Background: Ovarian cancer (OC) is a globally prevalent malignancy with significant morbidity and mortality, yet its heterogeneity poses challenges in treatment and prognosis. Recognizing the crucial role of the tumor microenvironment (TME) in OC progression, this study leverages integrative multi-omics and machine learning to uncover TME-associated prognostic biomarkers, paving the way for more personalized therapeutic interventions.

Methods: Employing a rigorous multi-omics approach, this study analyzed single-cell RNA sequencing (scRNA-seq) data from OC and normal tissue samples, including high-grade serous OC (HGSOC) from the Gene Expression Omnibus (GEO: GSE184880) and The Cancer Genome Atlas (TCGA) OC cohort, utilizing the Seurat package to annotate 700 TME-related genes. A prognostic model was developed using the least absolute shrinkage and selection operator (LASSO) regression and independently validated against similarly composed HGSOC datasets. Comprehensive gene expression and immune cell infiltration analyses were conducted, employing advanced algorithms like xCell to delineate the immune landscape of HGSOC.

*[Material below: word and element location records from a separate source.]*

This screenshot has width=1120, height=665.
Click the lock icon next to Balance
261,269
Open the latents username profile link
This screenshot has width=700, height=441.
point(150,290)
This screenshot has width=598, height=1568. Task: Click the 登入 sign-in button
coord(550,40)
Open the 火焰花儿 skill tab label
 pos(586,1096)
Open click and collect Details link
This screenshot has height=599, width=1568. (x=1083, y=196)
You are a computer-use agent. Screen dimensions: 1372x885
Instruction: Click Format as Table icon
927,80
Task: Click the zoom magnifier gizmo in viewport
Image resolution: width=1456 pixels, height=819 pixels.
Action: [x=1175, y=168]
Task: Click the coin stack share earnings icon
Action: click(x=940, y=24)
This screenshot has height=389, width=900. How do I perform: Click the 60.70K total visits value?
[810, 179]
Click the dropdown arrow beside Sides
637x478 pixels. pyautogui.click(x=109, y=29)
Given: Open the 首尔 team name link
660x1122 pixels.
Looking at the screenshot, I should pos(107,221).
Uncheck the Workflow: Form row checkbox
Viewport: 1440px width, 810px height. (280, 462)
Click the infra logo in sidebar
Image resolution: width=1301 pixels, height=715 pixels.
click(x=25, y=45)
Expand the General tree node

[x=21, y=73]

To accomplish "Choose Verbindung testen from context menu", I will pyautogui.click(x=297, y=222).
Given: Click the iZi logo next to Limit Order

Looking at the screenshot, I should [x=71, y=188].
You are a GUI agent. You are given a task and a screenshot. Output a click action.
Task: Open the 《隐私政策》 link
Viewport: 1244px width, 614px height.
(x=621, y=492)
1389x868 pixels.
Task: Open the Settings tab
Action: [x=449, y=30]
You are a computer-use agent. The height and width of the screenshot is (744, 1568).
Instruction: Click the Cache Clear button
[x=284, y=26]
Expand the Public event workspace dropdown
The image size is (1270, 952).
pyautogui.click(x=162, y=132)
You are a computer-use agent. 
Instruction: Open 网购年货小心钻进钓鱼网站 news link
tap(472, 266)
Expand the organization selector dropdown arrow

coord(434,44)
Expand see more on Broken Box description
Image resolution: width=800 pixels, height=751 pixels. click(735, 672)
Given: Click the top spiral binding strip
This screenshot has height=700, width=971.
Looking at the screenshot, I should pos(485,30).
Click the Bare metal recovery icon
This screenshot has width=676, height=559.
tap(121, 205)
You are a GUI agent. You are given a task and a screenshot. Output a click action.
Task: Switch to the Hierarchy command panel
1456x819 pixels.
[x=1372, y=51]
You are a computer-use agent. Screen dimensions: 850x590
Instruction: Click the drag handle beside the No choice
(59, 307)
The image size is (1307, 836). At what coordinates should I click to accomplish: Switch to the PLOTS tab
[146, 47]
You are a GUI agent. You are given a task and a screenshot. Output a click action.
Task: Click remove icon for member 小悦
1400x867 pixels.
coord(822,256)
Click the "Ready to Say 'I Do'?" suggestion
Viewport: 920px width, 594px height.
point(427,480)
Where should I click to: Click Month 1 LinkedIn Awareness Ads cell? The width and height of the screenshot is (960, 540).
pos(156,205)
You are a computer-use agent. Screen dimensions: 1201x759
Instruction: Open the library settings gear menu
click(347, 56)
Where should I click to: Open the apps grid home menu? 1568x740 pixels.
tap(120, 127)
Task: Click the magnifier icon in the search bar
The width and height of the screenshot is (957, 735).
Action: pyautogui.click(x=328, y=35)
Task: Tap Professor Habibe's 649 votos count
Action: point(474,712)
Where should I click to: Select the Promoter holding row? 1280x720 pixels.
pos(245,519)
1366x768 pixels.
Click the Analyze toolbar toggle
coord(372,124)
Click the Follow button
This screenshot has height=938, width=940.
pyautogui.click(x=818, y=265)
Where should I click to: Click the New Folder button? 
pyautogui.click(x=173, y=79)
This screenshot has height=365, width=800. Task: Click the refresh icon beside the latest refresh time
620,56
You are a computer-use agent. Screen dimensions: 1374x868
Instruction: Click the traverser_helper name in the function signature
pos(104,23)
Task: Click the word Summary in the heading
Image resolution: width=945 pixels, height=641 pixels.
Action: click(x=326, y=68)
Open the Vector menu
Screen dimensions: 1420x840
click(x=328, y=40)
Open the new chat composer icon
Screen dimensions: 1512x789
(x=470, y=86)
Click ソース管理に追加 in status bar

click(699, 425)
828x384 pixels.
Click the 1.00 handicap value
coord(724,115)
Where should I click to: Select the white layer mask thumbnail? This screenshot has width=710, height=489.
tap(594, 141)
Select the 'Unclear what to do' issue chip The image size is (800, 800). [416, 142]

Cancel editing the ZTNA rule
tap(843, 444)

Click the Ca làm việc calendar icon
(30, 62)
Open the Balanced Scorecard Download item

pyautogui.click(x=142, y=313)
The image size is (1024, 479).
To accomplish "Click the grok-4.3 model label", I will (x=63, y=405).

Results: Our investigation unveiled distinctive immune cell infiltration patterns and gene expression profiles within the TME of HGSOC. Notably, the prevalence of exhausted CD8⁺ T cells in high-risk patient samples emerged as a critical finding, underscoring the dualistic nature of the immune response in OC. The developed prognostic model, incorporating immune cell markers, exhibited robust predictive accuracy for patient outcomes, showing significant correlations with immunotherapy responses and drug sensitivities.

Conclusions: This study presents a groundbreaking exploration of the OC TME, offering vital insights into its molecular intricacies. By systematically deciphering the TME-associated gene signatures, the research illuminates the potential of these biomarkers in refining patient prognosis and guiding treatment strategies. Our findings underscore the necessity for personalized medicine in OC treatment, potentially enhancing patient survival rates and quality of life. This study marks a significant stride in understanding and combatting the complexities of OC.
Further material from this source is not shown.